I suspect every journalist who covers small-town local government has heard it about a million times.
“Don’t put that in the paper,” they say, after making a statement during a public meeting.
They might be elected officials, city staff members, or residents.
Some of them might think adding this disclaimer after making an absurd remark will magically keep it out of the paper.
Others know it won’t prevent publication, but consider themselves great comedians for telling reporters not to put things in the paper, as if they were the first one to think of it.
As a public service, I will attempt to clarify the matter once and for all. Statements made in a public meeting are public.
It won’t do any good to ask a journalist not to put public information in the paper.
And, just for the record, it isn’t especially funny, either. The open meeting law and the public’s right to know are serious things.
This is not to suggest that we publish every ridiculous comment we hear in public meetings.
As one who has covered more than my share of public meetings over the years, I can testify I have heard some ludicrous things.
I’ve been exposed to comments ranging from misinformed, to confused, to just plain bizarre, made by elected officials and others.
Some people seem to have no filter at all. They say whatever is on their mind, and what is on their mind can be disturbing. I have often wondered, if people say the questionable things they do in public meetings, what do they say in private, when reporters with notebooks and digital recorders are not present?
I have not, however, quoted all these people in the paper just because I could.
I have ignored some comments simply because they were banal, while others didn’t add anything to the meeting.
If it was our intention to publicly embarrass people, we could do so without working up a sweat.

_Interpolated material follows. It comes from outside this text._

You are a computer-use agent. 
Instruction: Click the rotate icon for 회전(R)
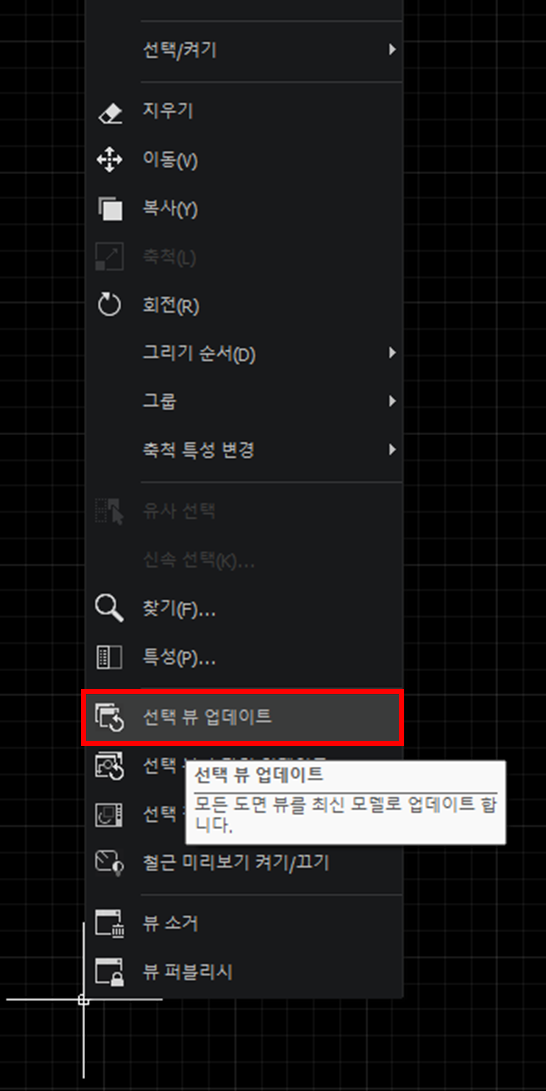[x=109, y=305]
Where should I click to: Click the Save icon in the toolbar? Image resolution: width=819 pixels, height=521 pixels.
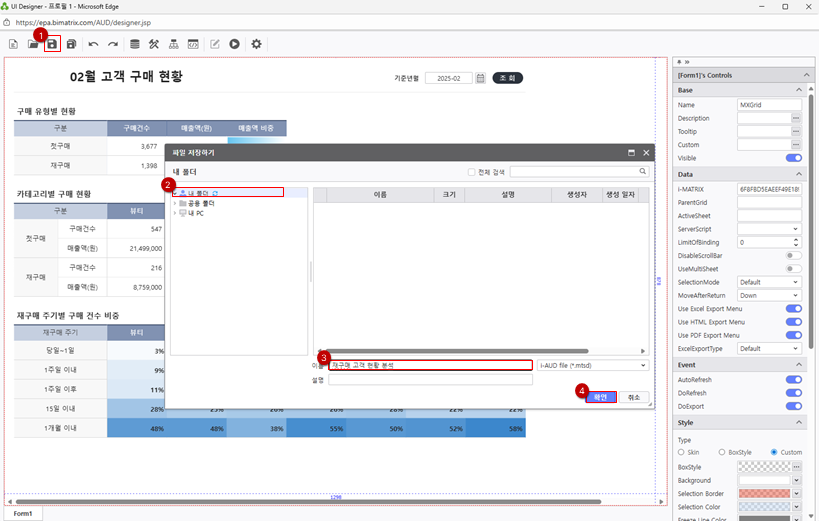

There is plenty of material available.
Our goal, however, is to provide a reasonable account of the meeting, and provide readers (many of whom are taxpayers) with a picture of the actions their elected officials have taken.
In doing this, we exercise a certain amount of restraint.
We are cognizant of the fact elected officials are not professional politicians (for which we are grateful) or trained orators.
We overlook small malapropisms, and all but the most egregious blunders.
Our goal is not to make things so hot for local officials that no one will seek office.
We want and need talented people to step up and serve as elected representatives.
On the other hand, if someone says something in a public meeting that is unusual, or noteworthy that residents should know about, there’s a good chance we’re going to report it, and saying “don’t put that in the paper” won’t have any bearing on that decision.
As journalists, we take our role seriously because we believe decisions made in a public forum are better than those made behind closed doors. It’s our job to shine a light on elected officials to help ensure they are abiding by the open meeting law and other rules that keep them accountable.
I can offer one clear and simple solution for anyone who wishes to avoid being embarrassed when quoted in the paper: if you don’t want to look bad in print, don’t say stupid things in public meetings, including “don’t put that in the paper.”